In Goldman Sachs i licenziamenti potrebbero riguardare la maggior parte delle principali divisioni della banca, ma soprattutto l’investment banking
Morgan Stanley aveva avviato a inizio dicembre un taglio del 2% del personale, con un impatto su circa 1.600 degli 81.567 dipendenti
Tremano le banche d’affari, alle soglie di una nuova stagione di licenziamenti. Si parte da Goldman Sachs che, secondo quanto riferito da una fonte vicina alla questione al Financial Times, si prepara a tagliare 3.200 posti di lavoro dopo che l’amministratore delegato David Solomon in una conferenza organizzata a inizio dicembre dal Wall Street Journal aveva annunciato la necessità della storica investment bank americana di “ridimensionarsi”.
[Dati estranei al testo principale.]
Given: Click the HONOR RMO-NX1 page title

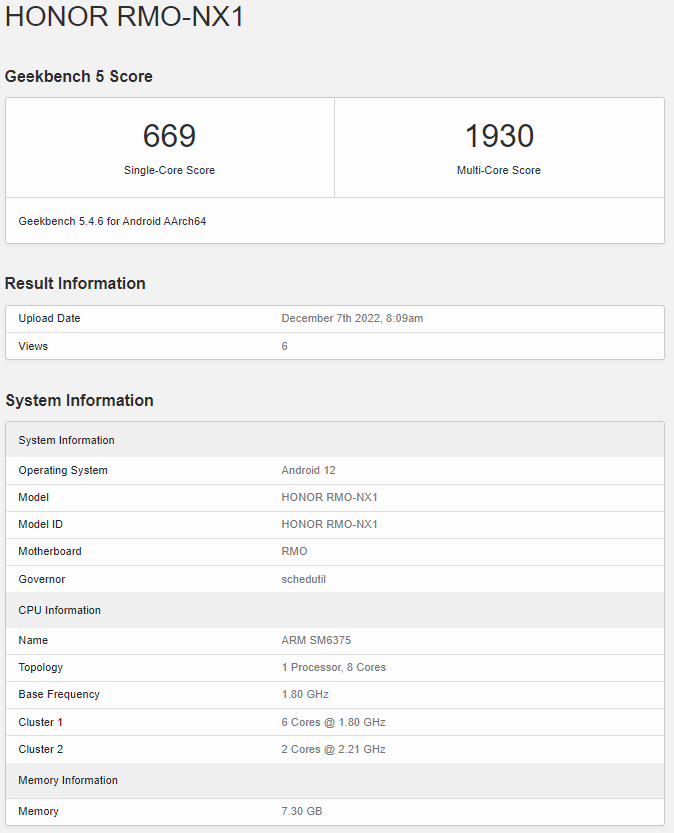Looking at the screenshot, I should (x=125, y=17).
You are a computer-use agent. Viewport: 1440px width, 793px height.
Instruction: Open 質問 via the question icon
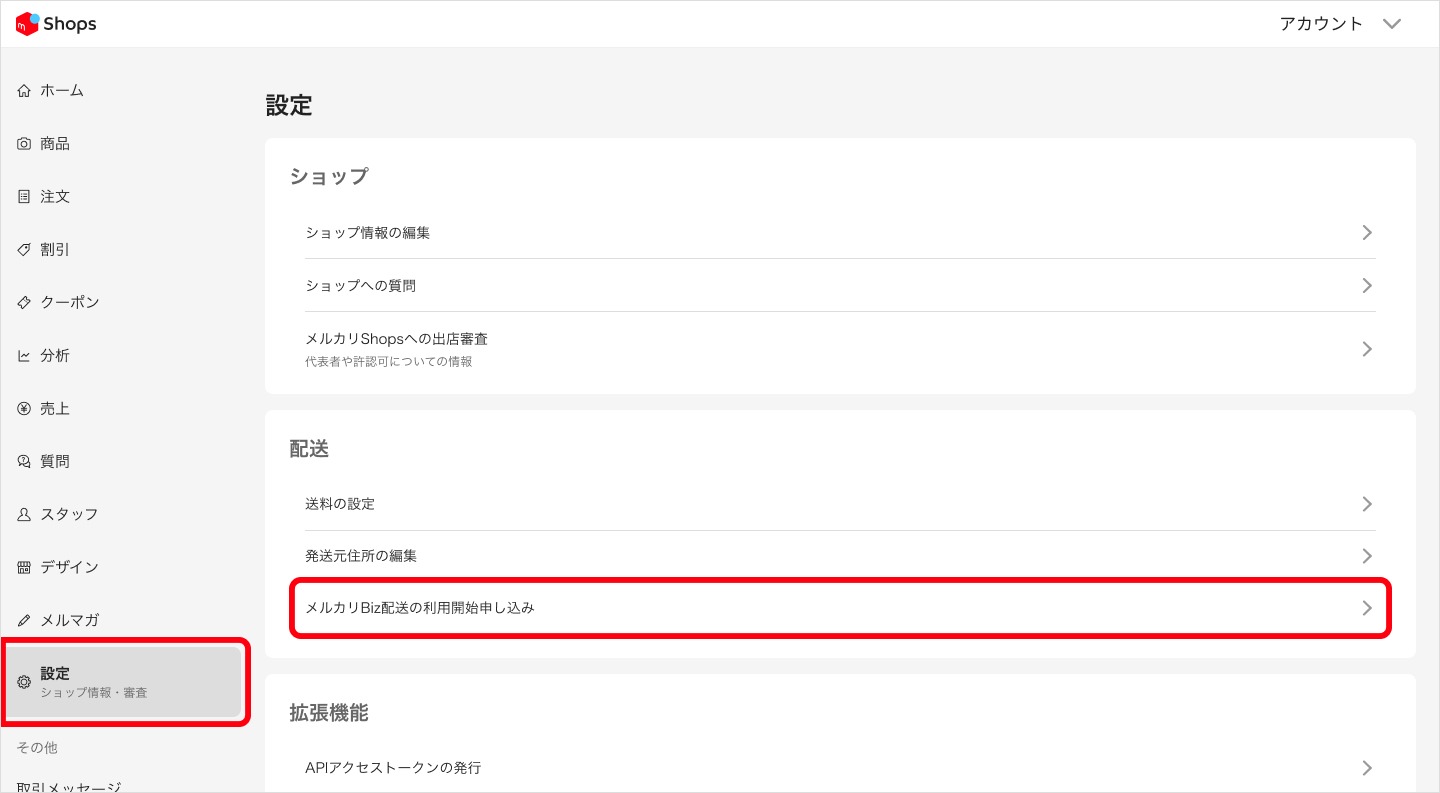23,461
Le uscite, che rappresenterebbero circa il 6,5% dei 49mila dipendenti del colosso bancario, sono inferiori alle 3.900 inizialmente indicate dalla stampa a fine anno. Inoltre, potrebbero scivolare anche sotto la soglia dei 3.200 posti di lavoro in meno attesi, ma rappresenterebbero in ogni caso l’ondata di licenziamenti più profonda che Goldman Sachs abbia mai avviato nella sua storia recente. In parte, secondo il quotidiano economico-finanziario britannico, rifletterebbe il fatto che a inizio 2020 Goldman aveva aumentato il proprio organico a un ritmo doppio rispetto a quello del settore bancario in generale, espandendosi in nuove aree e interrompendo i consueti tagli annuali dei dipendenti meno performanti durante la crisi pandemica.
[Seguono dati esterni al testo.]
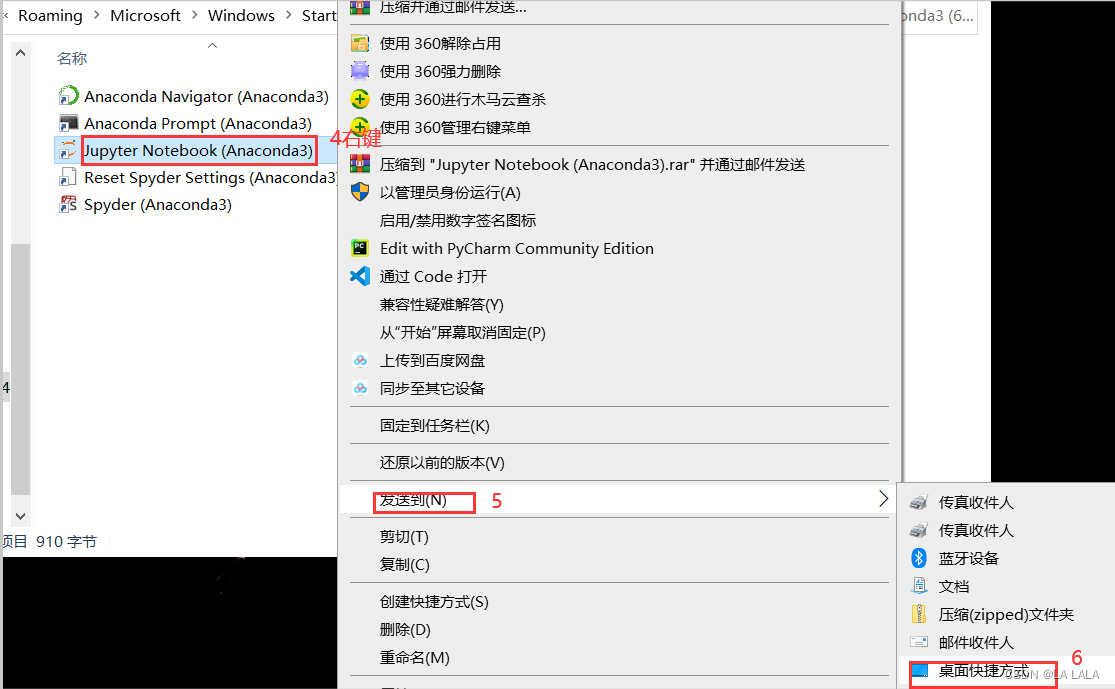Click the Anaconda Navigator shortcut icon

pos(68,95)
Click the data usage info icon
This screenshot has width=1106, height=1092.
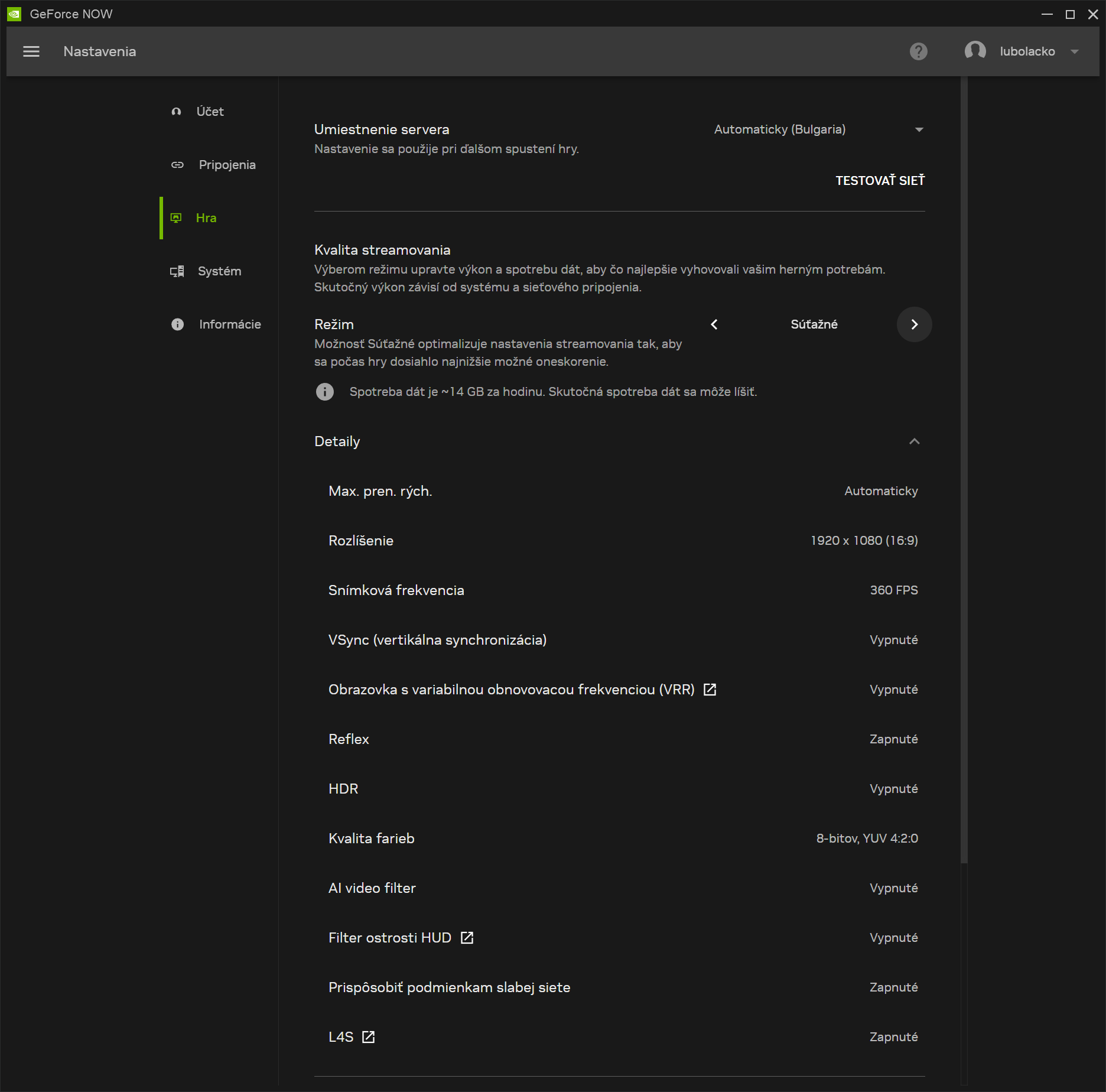pos(324,392)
I licenziamenti riguarderebbero la maggior parte delle principali divisioni della banca, ma soprattutto investment banking, trading e credito al consumo (dopo che Goldman Sachs ha ridimensionato i piani per l’unità Marcus diretta al consumatore). In genere, il colosso di Wall Street taglia ogni anno dall’1 al 5% di dipendenti, ricorda Reuters. Solomon aveva inoltre inviato un promemoria di fine anno al personale per avvertire di una riduzione dell’organico nella prima metà di gennaio. Ricordiamo che martedì prossimo saranno presentati intanto i risultati del quarto trimestre del 2022 e le attese degli analisti sono per un crollo degli utili per azione di circa l’8% su base annua.
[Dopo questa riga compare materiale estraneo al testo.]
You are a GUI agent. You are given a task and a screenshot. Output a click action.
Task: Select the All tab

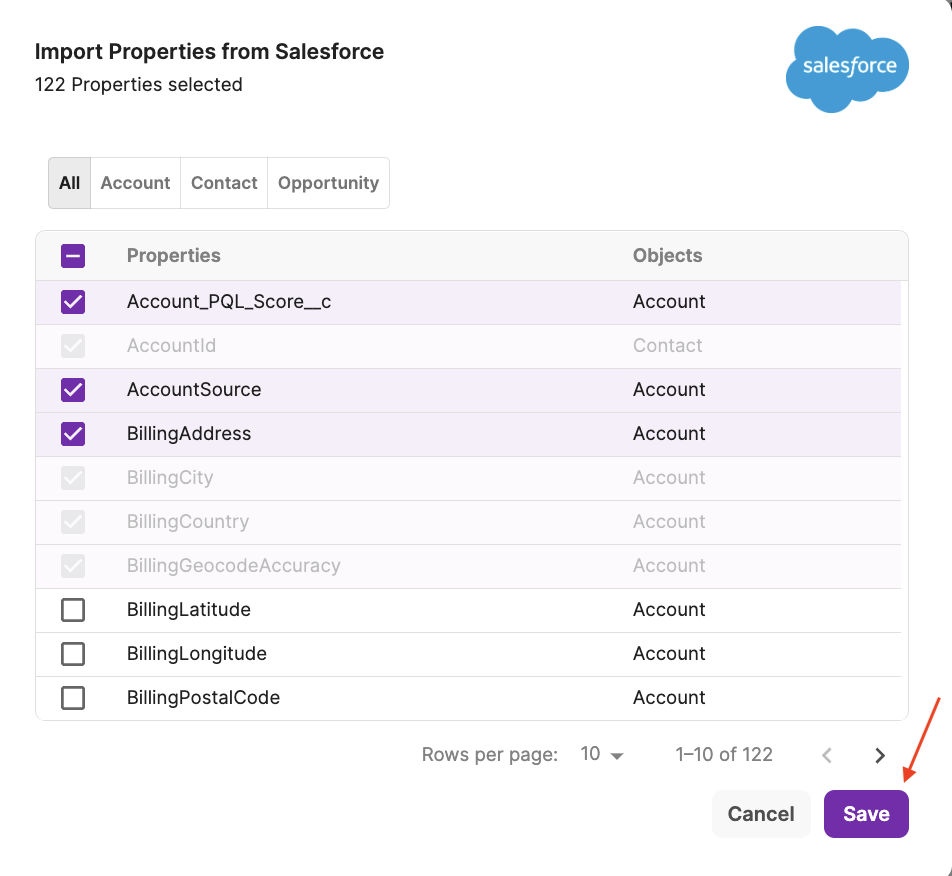70,183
La mossa di Goldman Sachs non resta tra l’altro isolata nel panorama bancario. Negli scorsi mesi anche Morgan Stanley e Citigroup hanno avviato una riduzione dell’organico, complici gli alti tassi d’interesse, le tensioni tra Stati Uniti e Cina, la guerra russo-ucraina e l’impennata dell’inflazione. Stando ai dati Dealogic visionati da Reuters, le commissioni globali delle banche d’investimento si sono infatti quasi dimezzate nel 2022, con 77 miliardi di dollari a fronte dei 132,4 miliardi dell’anno precedente. Il valore totale delle fusioni e acquisizioni è crollato invece del 37% a 3,66 trilioni di dollari al 20 dicembre, dopo aver raggiunto il massimo storico di 5,9 trilioni di dollari nel 2021.
Morgan Stanley, in particolare, aveva avviato a inizio dicembre un taglio del 2% del personale che ha avuto un impatto su circa 1.600 degli 81.567 dipendenti. Secondo quanto riportato da Cnbc, la categoria dei consulenti finanziari era stata una delle poche a essere esentata dai licenziamenti. A novembre, invece, Citigroup aveva licenziato 50 addetti al trading. Senza dimenticare Credit Suisse che, alle prese con il maxi-piano di rilancio, aveva in programma di tagliare 2.700 posti di lavoro entro la fine dello scorso anno e un totale di 9.000 posti di lavoro entro il 2025. Chiude il cerchio Deutsche Bank AG che lo scorso ottobre ha a sua volta ridotto il personale della sua unità di investment banking, coinvolgendo soprattutto banchieri junior secondo Bloomberg News e il New York Post.